Strong and his colleagues found in the blood of Oroya fever cases rod-shaped forms in the red cells, varying from 1 to 2 microns in length, the red cells containing from 1 to 30 of these elements.
A study of sections of lymphatic glands of severe fatal cases showed great numbers of these bodies packed in the endothelial cells. These cells rupture and set free the organisms.

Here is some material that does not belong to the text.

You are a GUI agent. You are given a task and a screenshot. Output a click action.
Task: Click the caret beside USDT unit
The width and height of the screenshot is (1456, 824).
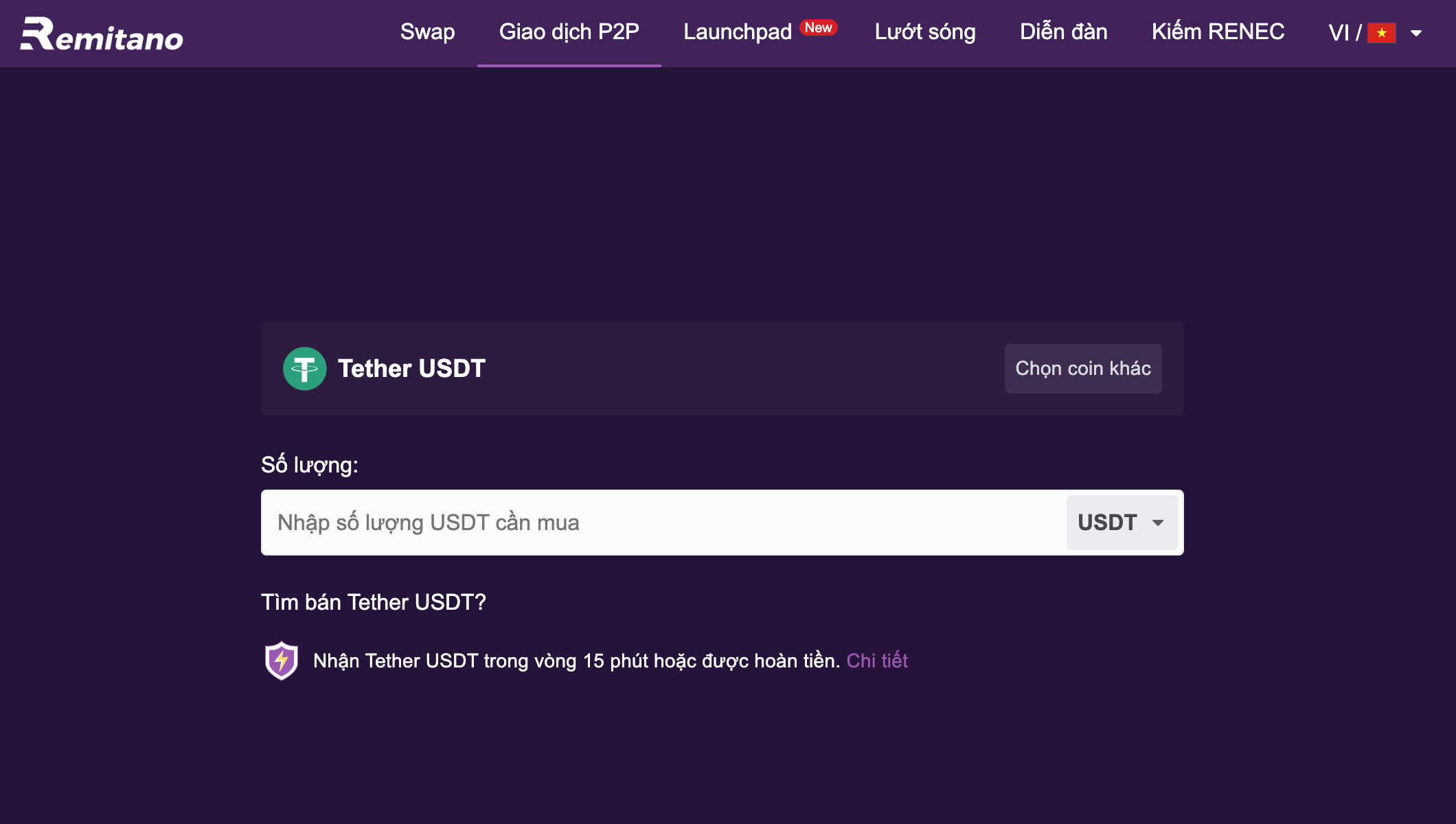[1158, 523]
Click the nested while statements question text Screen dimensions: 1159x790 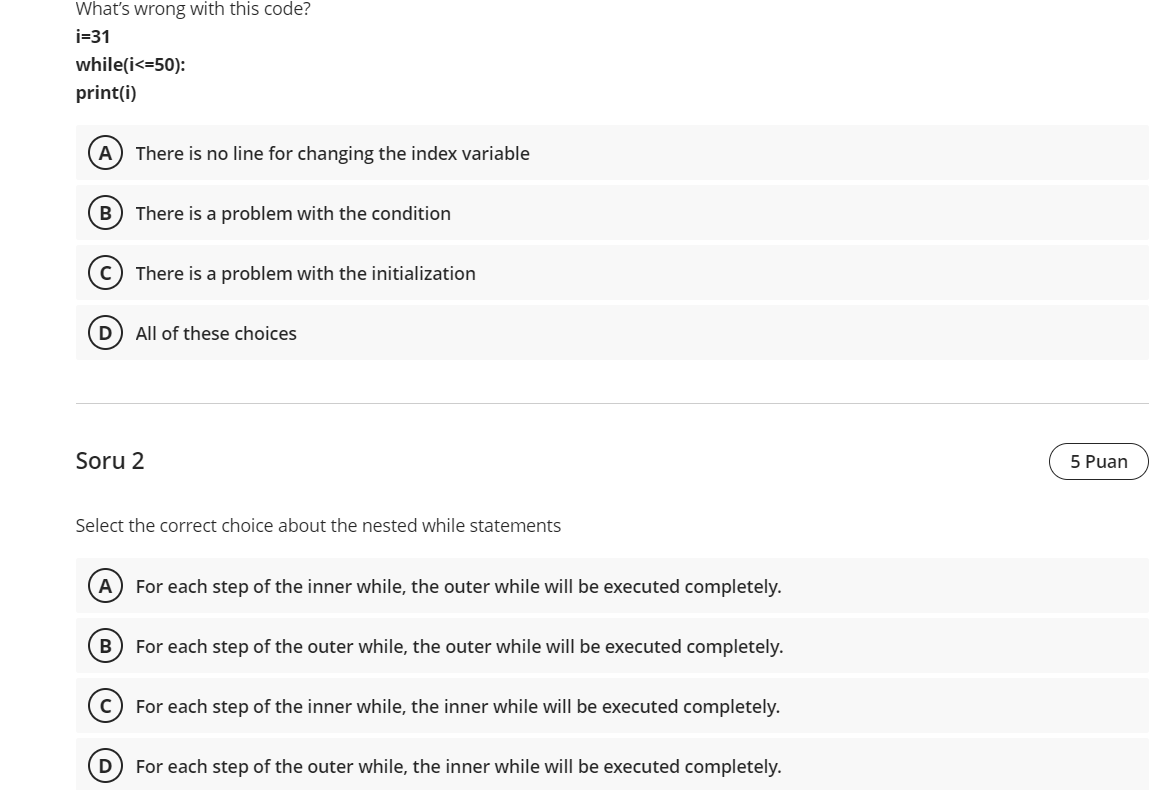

Intravenous inoculation of blood containing these elements into monkeys and rabbits was negative in result. Strong failed to cultivate the organism. These organisms were considered as intermediate between bacteria and protozoa. They are closely related to Grahamella and the Harvard commission has proposed the name Bartonella bacilliformis. In many ways they resemble piroplasms, especially Theileria.
Pathology
At autopsy the skin shows the pale yellowish waxy hue of pernicious anaemia. The lymphatic glands are somewhat enlarged and may be oedematous. The heart is flabby and ecchymoses may be present in the pericardium. The spleen is enlarged, shows numerous infarctions and contains large amounts of pigment in the form of yellowish masses or granules deposited between the splenic cells and in the endothelial leucocytes. This pigment is like melanin in not giving the iron reaction. The liver likewise is enlarged, shows areas of toxic degeneration and contains moderate amounts of pigment. The femoral marrow is soft and dark red. Microscopically, the endothelial cells of the lymphatics distended with the causative organisms were particularly noted by Strong.
Symptomatology
The incubation period is about three weeks and the onset of the disease is marked by malaise and apathy, to be followed by a rapidly developing anaemia, of the pernicious anaemia type, with an irregular fever of a remittent character fluctuating between 100° and 102°F. and only exceptionally going up to 104°F., and pains in head, joints and bones. The tenderness over the bones is undoubtedly associated with the marked changes going on in the bone marrow and is particularly marked over the sternum.
The patient rapidly develops a very severe anaemia and death results in 20 to 40% of cases in two or three weeks. Delirium is often noted.
The spleen and the lymphatic glands are somewhat enlarged. Associated with the profound anaemia there may be oedema of legs and about joints and functional cardiac murmurs. The kidneys do not seem to be affected. There may be a diarrhoea in the later stages of the disease. There is no eruption in uncomplicated cases.
The most important findings in the disease are those in connection with the blood examination. The rod-shaped organisms, which are thought to be the cause of the disease, are somewhat difficult to observe in fresh blood preparations. They show definite motility within the red cells, particularly after warming the blood slide. The motion is a rather gliding one. In Romanowsky-stained preparations the 1 to 2 micron-long rods within the red cells may occur singly or in numbers of 4 or 5. V-shapes are frequently seen. The rod shows a bluish staining with a deep purplish-red chromatin-stained granule at one extremity. Rounded, oval or pear-shaped forms may also be seen.